[[ Given entries, beginning ]]
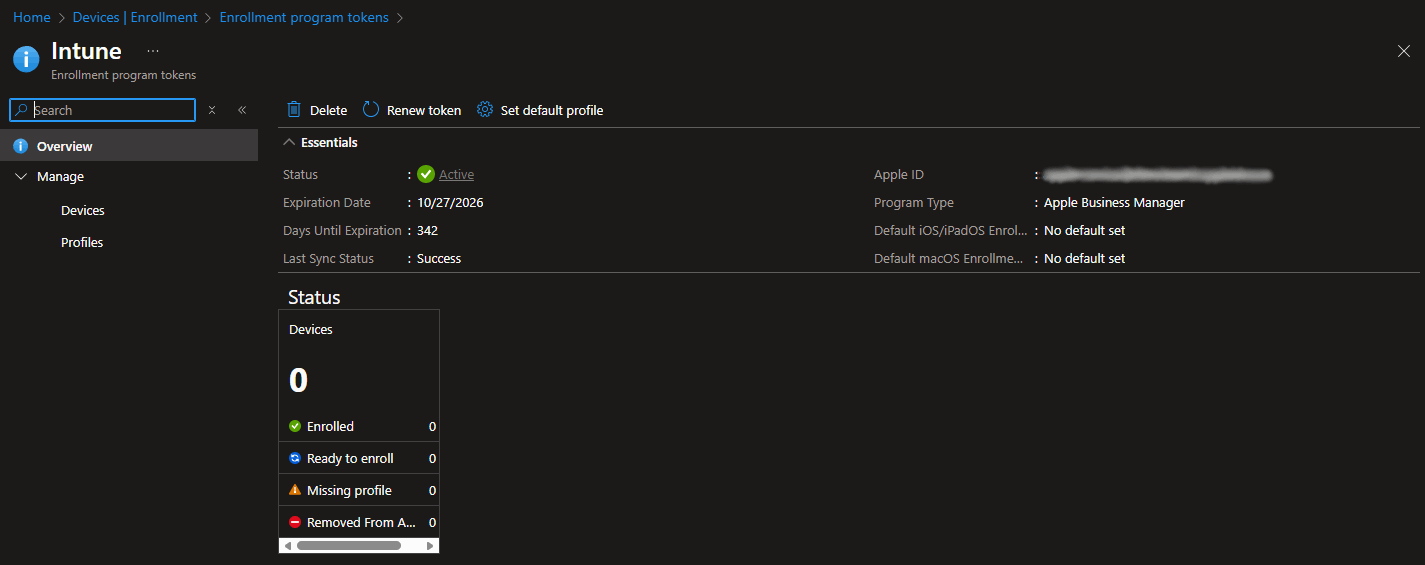Click the green Enrolled status icon
Viewport: 1425px width, 565px height.
(295, 426)
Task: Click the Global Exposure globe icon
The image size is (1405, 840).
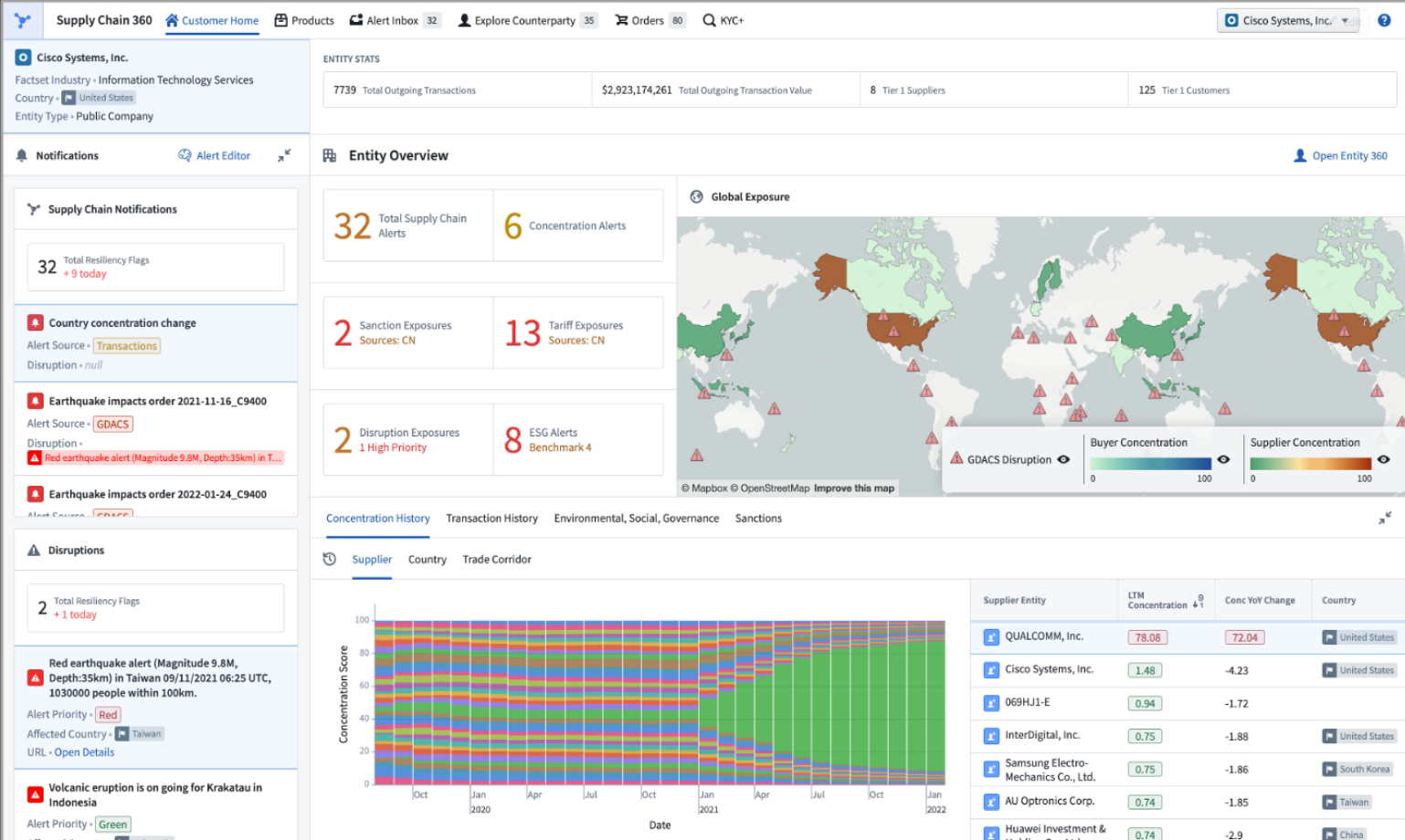Action: [x=696, y=196]
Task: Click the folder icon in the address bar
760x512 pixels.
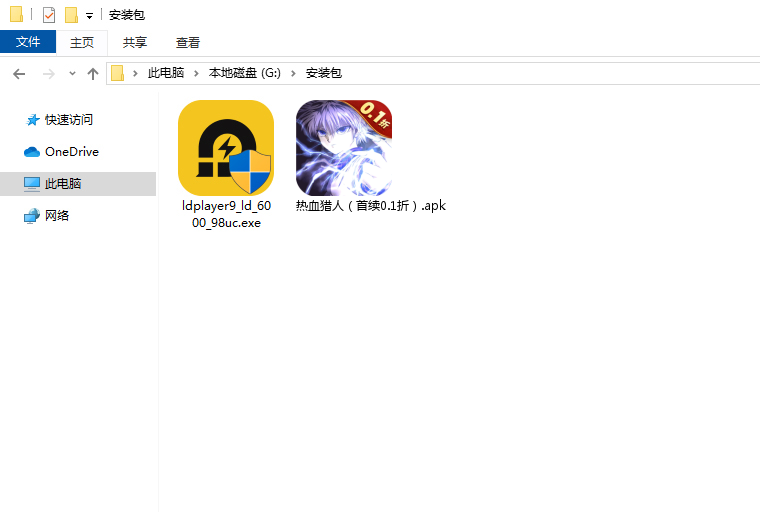Action: pyautogui.click(x=118, y=73)
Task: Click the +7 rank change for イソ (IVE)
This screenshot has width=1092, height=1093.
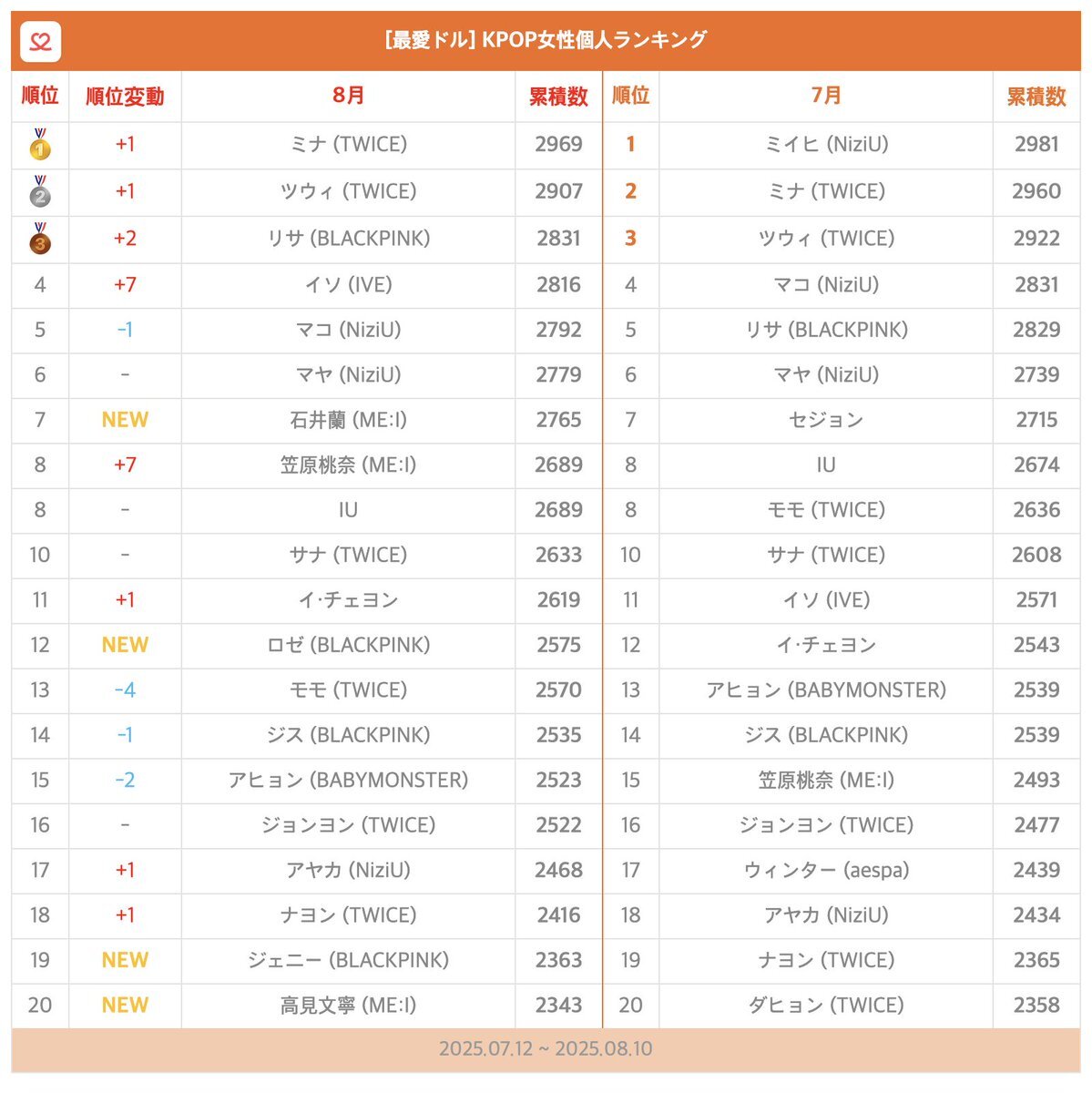Action: pyautogui.click(x=125, y=284)
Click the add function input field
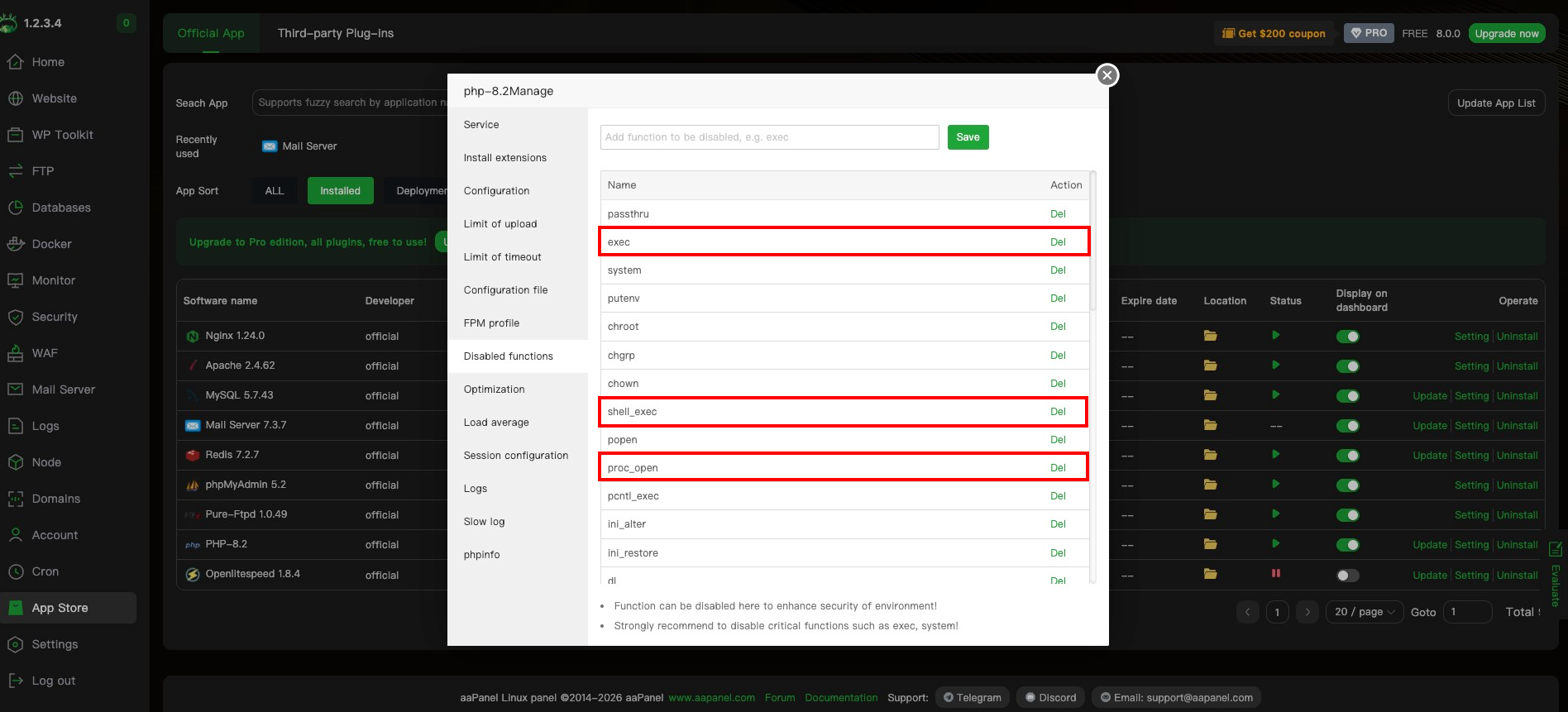Image resolution: width=1568 pixels, height=712 pixels. coord(769,137)
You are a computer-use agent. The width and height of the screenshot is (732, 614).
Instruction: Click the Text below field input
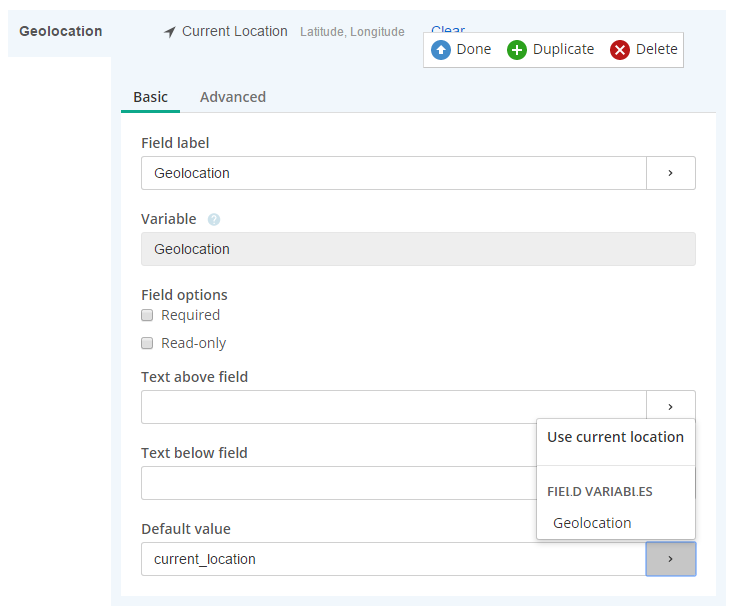point(339,483)
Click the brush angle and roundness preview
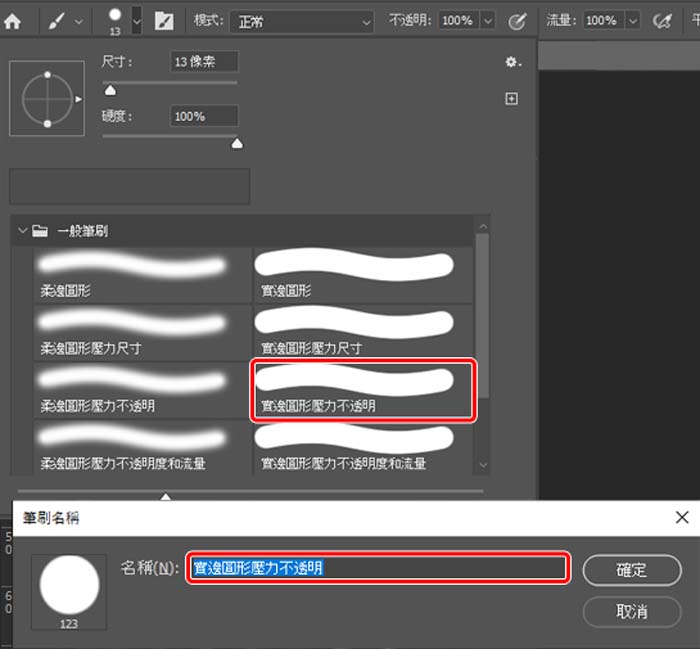 click(47, 99)
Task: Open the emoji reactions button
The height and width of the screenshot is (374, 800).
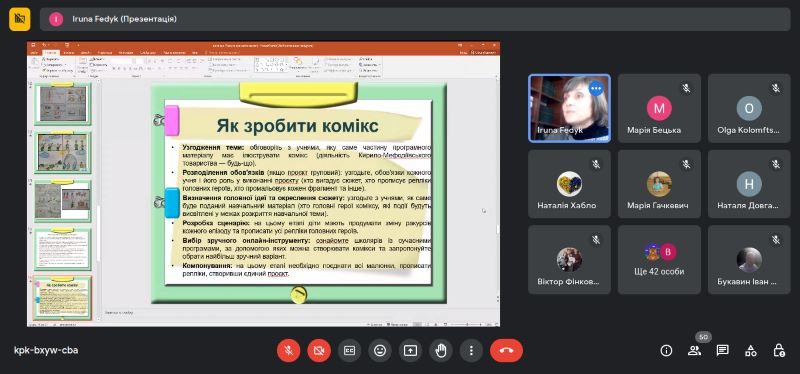Action: (380, 351)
[[ Given entries, end ]]
◆ **Work to complete**
If a line above holds the word "Task", copy it.

◆ **Exercise answer**
Task: Click the Global Exposure globe icon
Task: Click the folder icon in the address bar
Task: Click the +7 rank change for イソ (IVE)
Task: Open the emoji reactions button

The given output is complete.